EXERCISE REQUIREMENTS: Please retype the entries below exactly, only from their first line through the line containing "The height and width of the screenshot is (381, 716).", leaving every picture out.

[Stored data entries]
————————
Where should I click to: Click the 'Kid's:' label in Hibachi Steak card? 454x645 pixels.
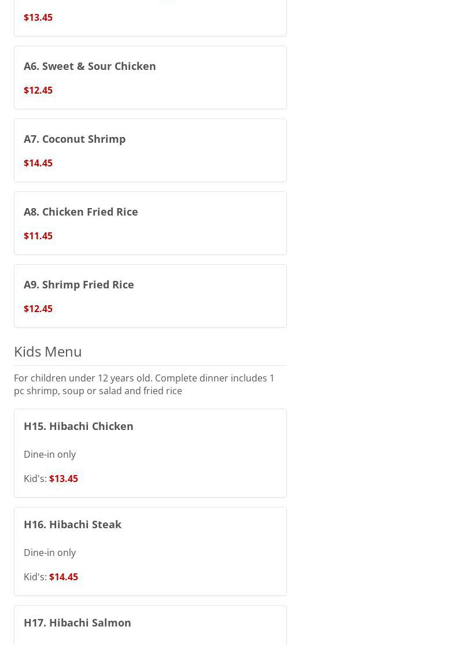(35, 577)

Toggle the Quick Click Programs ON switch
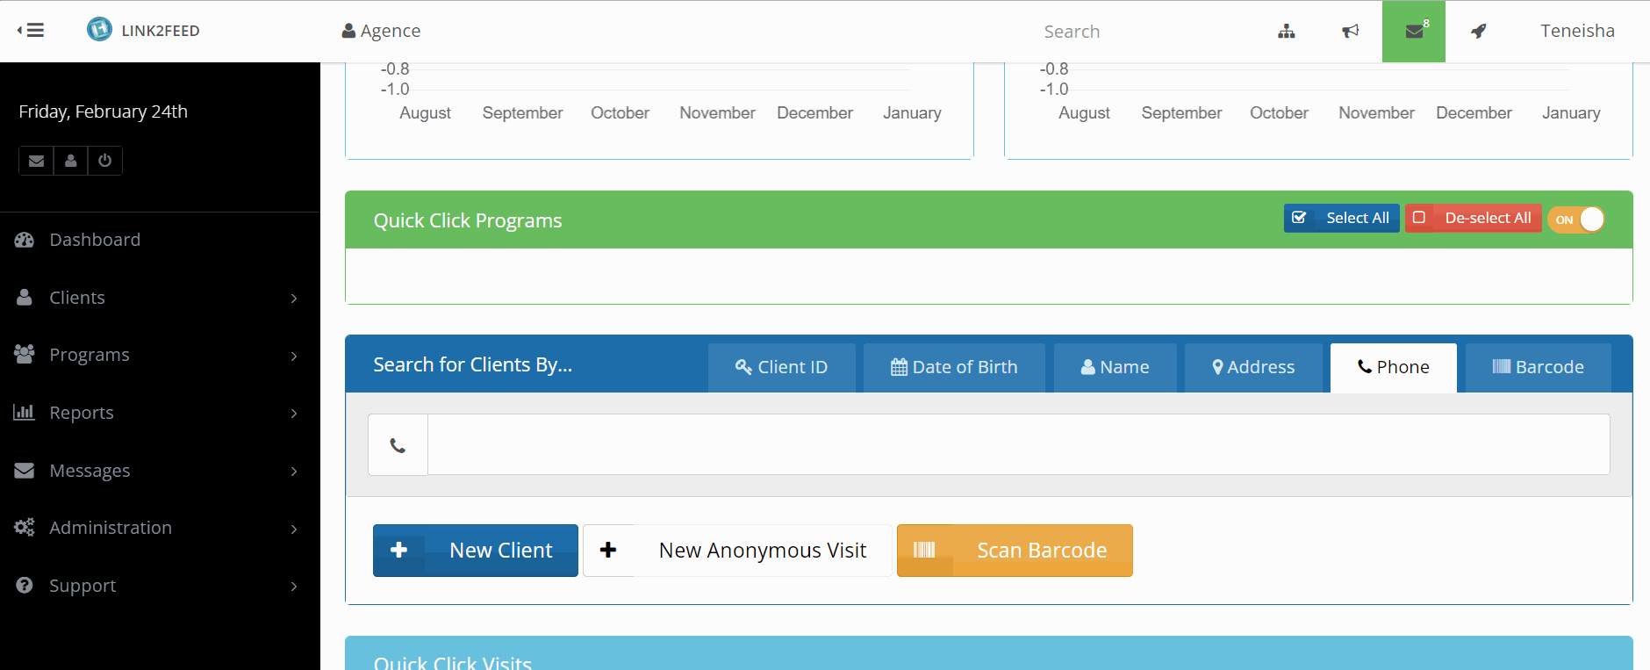coord(1576,220)
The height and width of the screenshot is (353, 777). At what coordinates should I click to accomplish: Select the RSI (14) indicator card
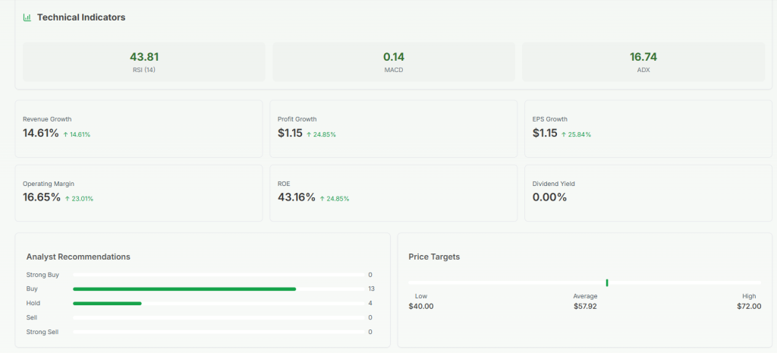(144, 61)
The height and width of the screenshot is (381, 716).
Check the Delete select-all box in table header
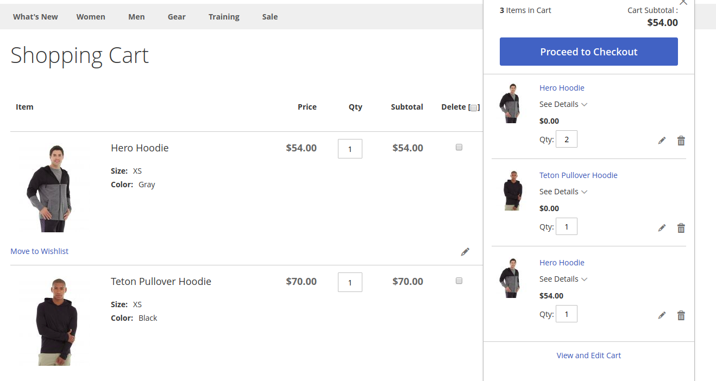473,107
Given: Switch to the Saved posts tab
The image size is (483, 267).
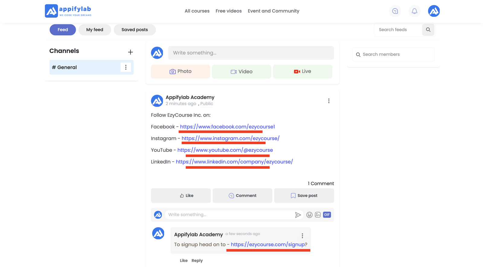Looking at the screenshot, I should coord(134,30).
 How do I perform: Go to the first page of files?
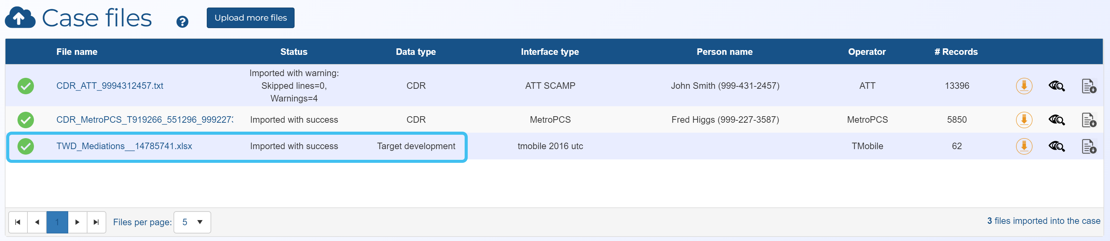pyautogui.click(x=18, y=222)
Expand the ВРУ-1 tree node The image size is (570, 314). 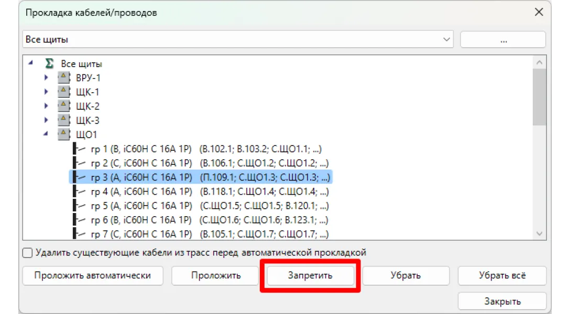[47, 78]
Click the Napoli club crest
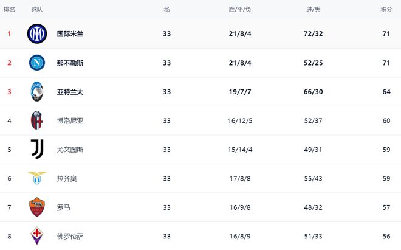The height and width of the screenshot is (250, 401). click(x=36, y=63)
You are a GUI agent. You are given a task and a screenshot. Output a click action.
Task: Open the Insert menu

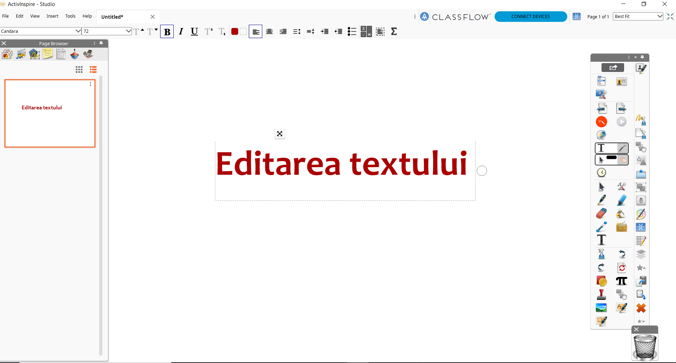[x=52, y=16]
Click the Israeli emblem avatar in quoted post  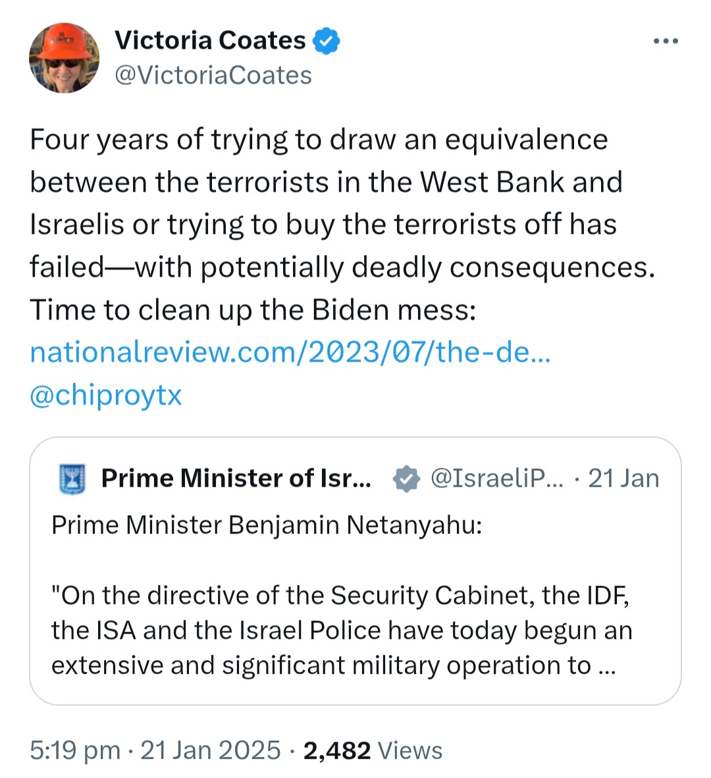click(x=73, y=479)
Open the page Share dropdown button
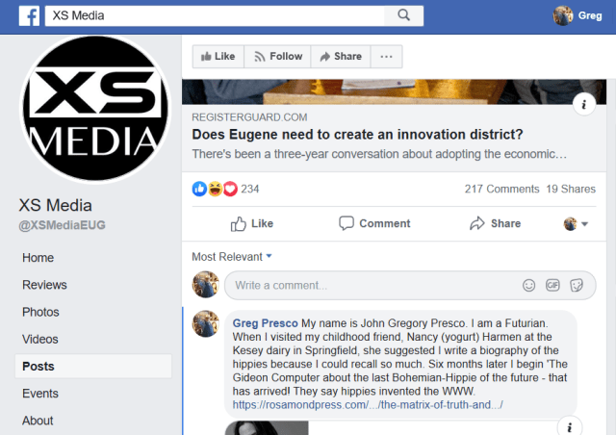616x435 pixels. coord(341,57)
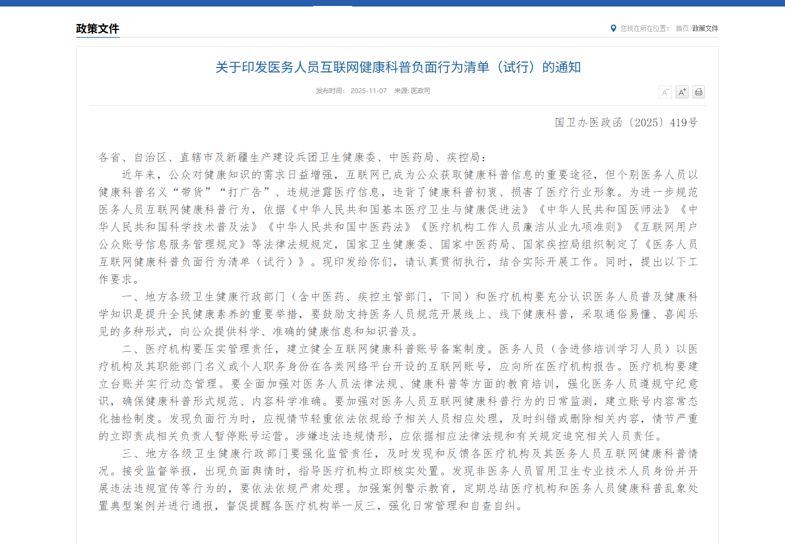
————————
TASK RESPONSE:
Where should I click to: Click the 'Kid's:' label in Hibachi Steak card? 454x645 pixels.
(35, 577)

Toggle the Quick Click Programs ON switch
coord(1576,220)
The height and width of the screenshot is (353, 777). At what coordinates should I click to accomplish: Select the RSI (14) indicator card
(144, 61)
The height and width of the screenshot is (381, 716).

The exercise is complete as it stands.